We had been expecting the worst from the accommodation, but in fact it was not too bad, if basic. The rooms were clean and warm, and the beds comfortable. And though the water pressure was weak, I had a hot shower.

Kerben is a quiet little town, quite dark at night even when there is no power cut, with just the very centre dimly lit, and one solitary set of traffic lights – the central feature of the town. Walking along the dim main street in softening rain, we heard pounding music off to one side. Perhaps Kerben had a night life after all.


Aksi district

Then a couple of days off in the villages of Aksi district. Muddy, charming little places with smiley people and a spectacular surround of snow-capped mountains. Ladies with scarves and men with tall woollen hats. Some on donkeys, sometimes a man atop a sprightly horse, reminding of the nomadic Kyrgyz past.

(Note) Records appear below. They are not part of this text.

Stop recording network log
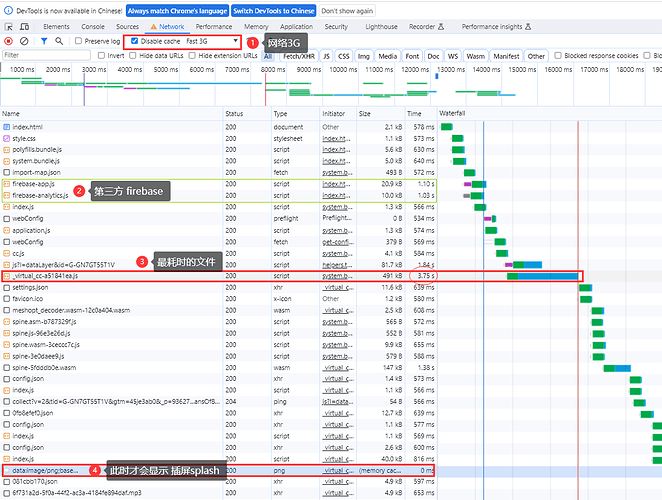The height and width of the screenshot is (500, 662). pos(8,41)
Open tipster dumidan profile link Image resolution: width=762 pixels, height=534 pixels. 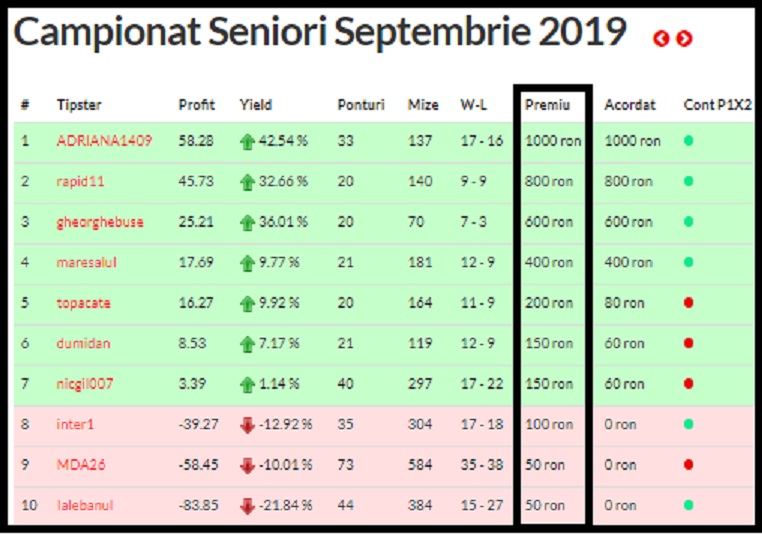[83, 344]
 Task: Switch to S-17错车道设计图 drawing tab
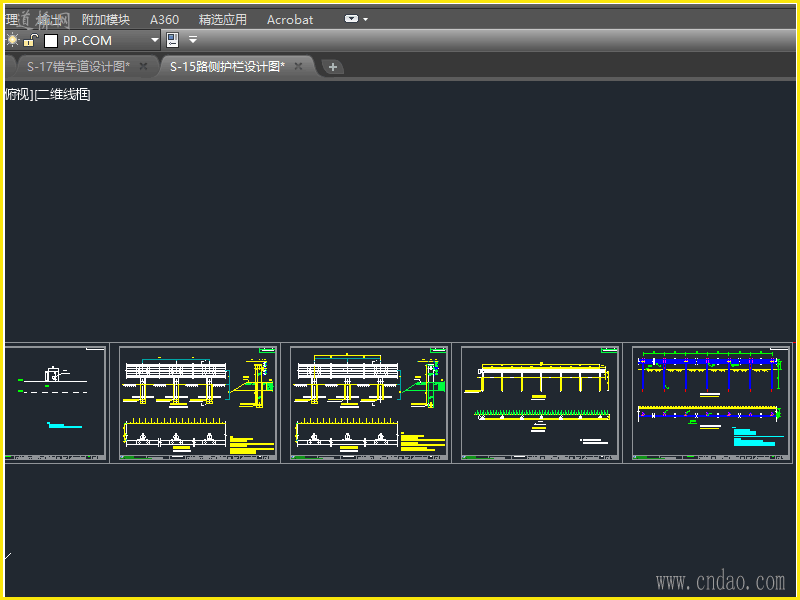tap(78, 67)
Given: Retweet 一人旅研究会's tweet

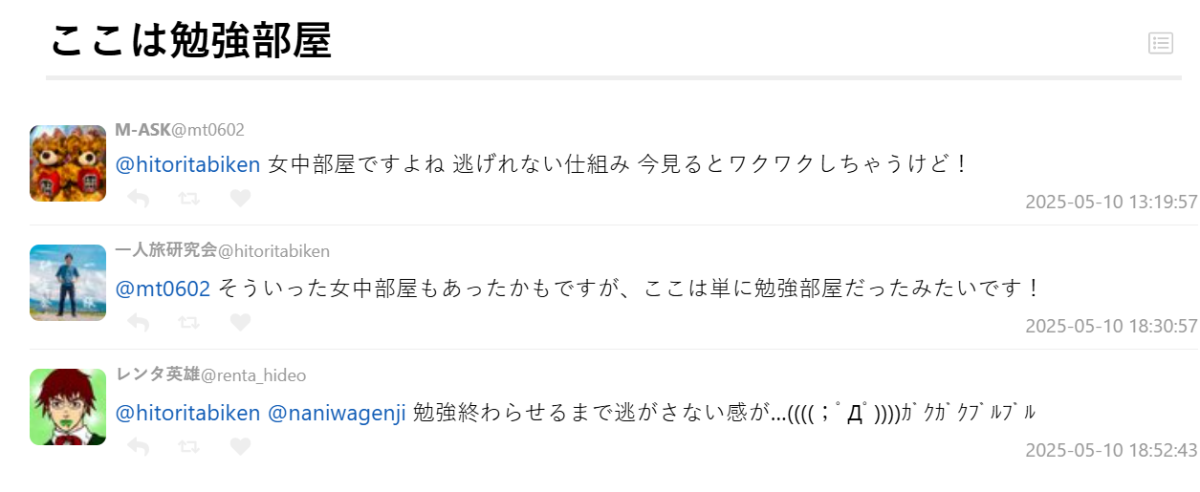Looking at the screenshot, I should [188, 323].
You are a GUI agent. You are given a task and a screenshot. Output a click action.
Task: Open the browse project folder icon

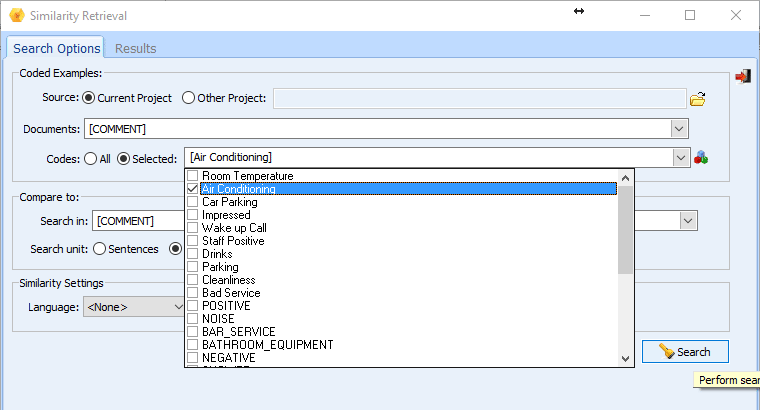[x=698, y=98]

One old lady sitting on a donkey, asked by our interpreter if I could photo her, cackled happily; ‘does he love me’, she asked?

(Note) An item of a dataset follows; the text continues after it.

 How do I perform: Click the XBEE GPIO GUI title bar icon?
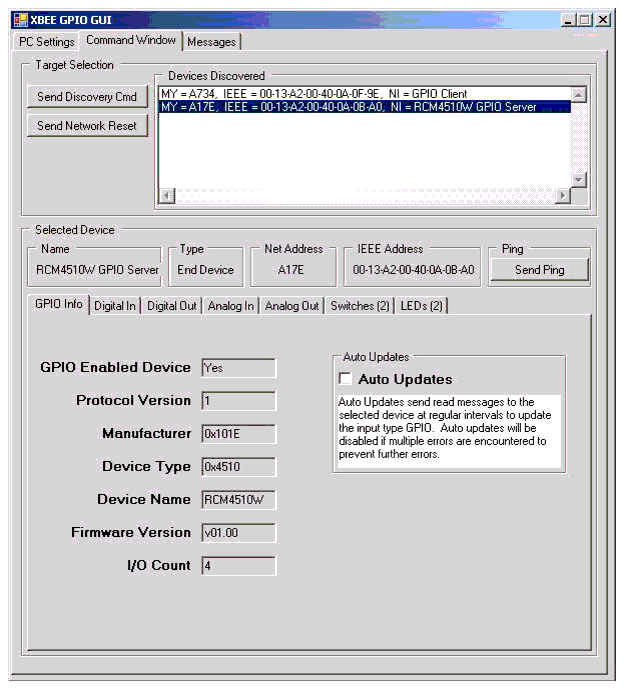[x=20, y=20]
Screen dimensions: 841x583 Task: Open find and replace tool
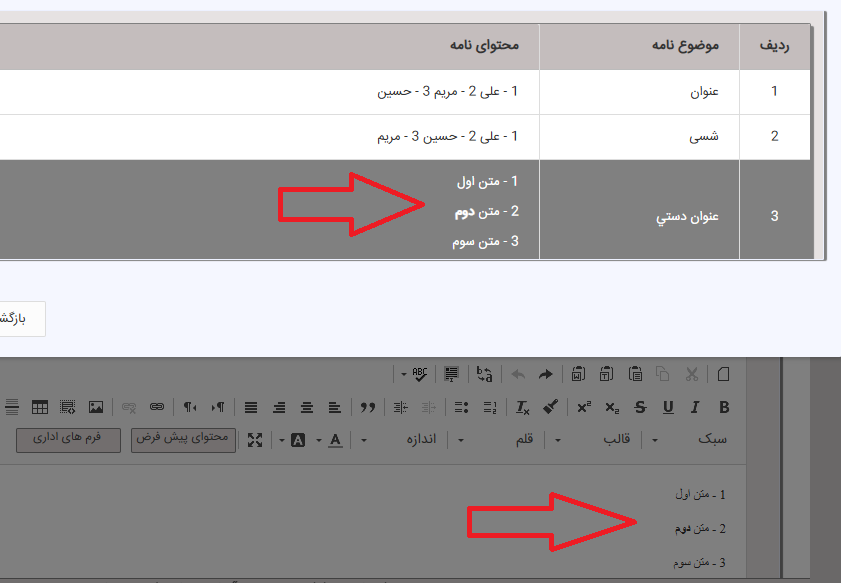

Then there is our most frequented eating place; a little shack in one of the villages, the only restaurant for miles around, if the word restaurant is appropriate for such a hovel. Goat soup; fried potatoes and chicken; fried potatoes and eggs; and truly the worst plov I have tasted – inedible for me and my Russian companion. Hailing originally from Kazakhstan, she professes to like central Asian cooking; her father spends hours preparing gargantuan quantities of plov for the whole family. But neither she nor I could eat this. Our interpreter and driver wolfed it down however. But somehow I grew fond of the place, and of the cheerful lady who served us. Arriving for a pot of hot green tea and the latest offerings from her blackened pots seemed almost homely. And her lepeshka (central Asian bread) was the most delicious of my whole stay in Kyrgyzstan, when it was fresh and warm.